Stated problem 1: In the forum thread about installing Linux XP, what does kpmwrestler say the PCLinuxOS installation wizard has an option for?
Stated problem 2: Copy out part of the forum thread about installing Linux XP word for word, beginning at the words "I've never worked" and stopping after "beat it either.".
┌─ Excerpt
# How to install Linux XP



## Skifer UK (Dec 21, 2006)

Hey guys I've got 1 external hard drive and a internal hard drive now windows is installed on the internal hard drive how do i install Linux XP on the external hard drive?.

Or should i try Ubuntu?.


----------



## K-B (Oct 24, 2005)

Is the external hard drive connected via USB?
Try PCLinuxOS, it has a special option during the installation that you can select if you're installing to an external USB drive.


----------



## Skifer UK (Dec 21, 2006)

K-B said:


> Is the external hard drive connected via USB?
> Try PCLinuxOS, it has a special option during the installation that you can select if you're installing to an external USB drive.


Ok can you walk me through it please?.


----------



## K-B (Oct 24, 2005)

I've never worked with Linux XP, I have no idea what installer it uses...


----------



## kpmwrestler (Jun 21, 2006)

you should probably just install pclinuxos. if you are looking for a linux distro that won't make you feel like you are in a completely different world, pclinuxos is actually pretty good at that. you have to buy linux xp anyways, right?

i have pclinuxos on an external hard drive and it was extremely simple. the installation wizard actually has an option for usb hard drive. it's way easier to install than windows, and i am guessing that linux xp can't beat it either.

give it a try. its free and awesome!!!


----------
└─
┌─ Dataset content
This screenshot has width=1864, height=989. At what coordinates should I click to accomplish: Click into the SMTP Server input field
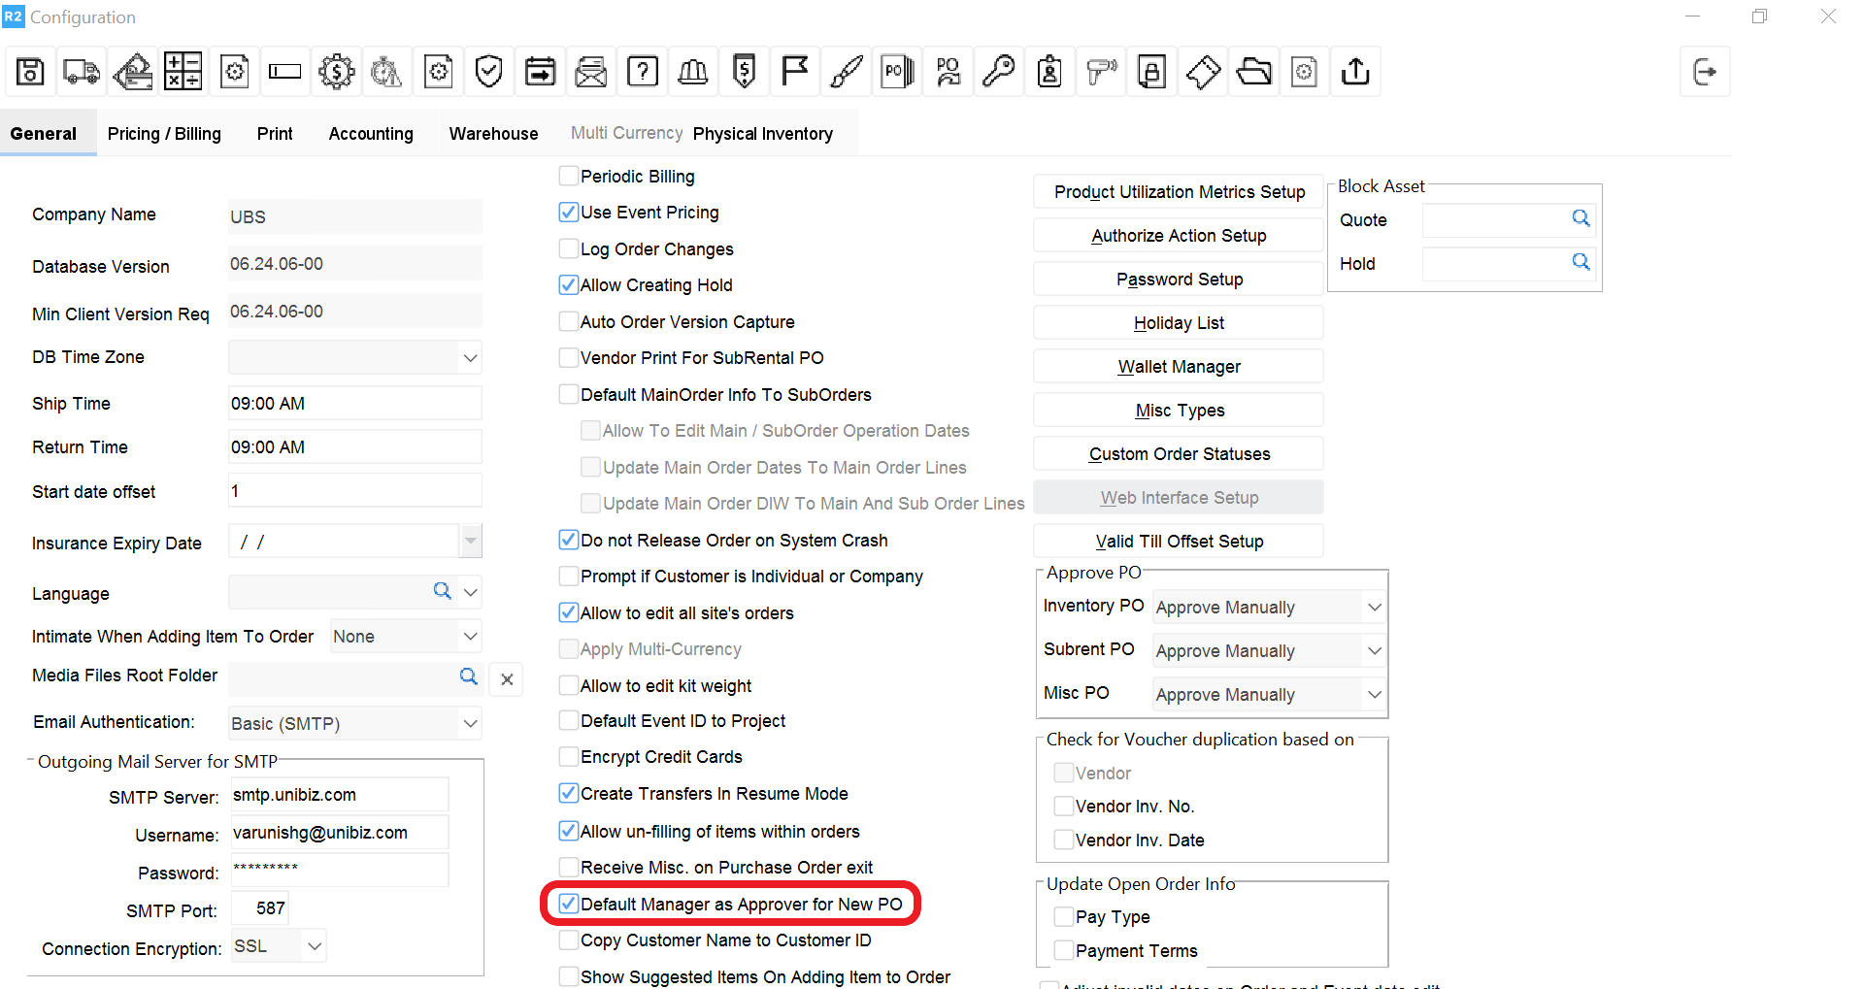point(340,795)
└─
┌─ Dataset content
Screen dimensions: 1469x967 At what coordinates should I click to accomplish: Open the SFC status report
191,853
└─
Correct response 1: A USB hard drive.

Correct response 2:
I've never worked with Linux XP, I have no idea what installer it uses...


----------



## kpmwrestler (Jun 21, 2006)

you should probably just install pclinuxos. if you are looking for a linux distro that won't make you feel like you are in a completely different world, pclinuxos is actually pretty good at that. you have to buy linux xp anyways, right?

i have pclinuxos on an external hard drive and it was extremely simple. the installation wizard actually has an option for usb hard drive. it's way easier to install than windows, and i am guessing that linux xp can't beat it either.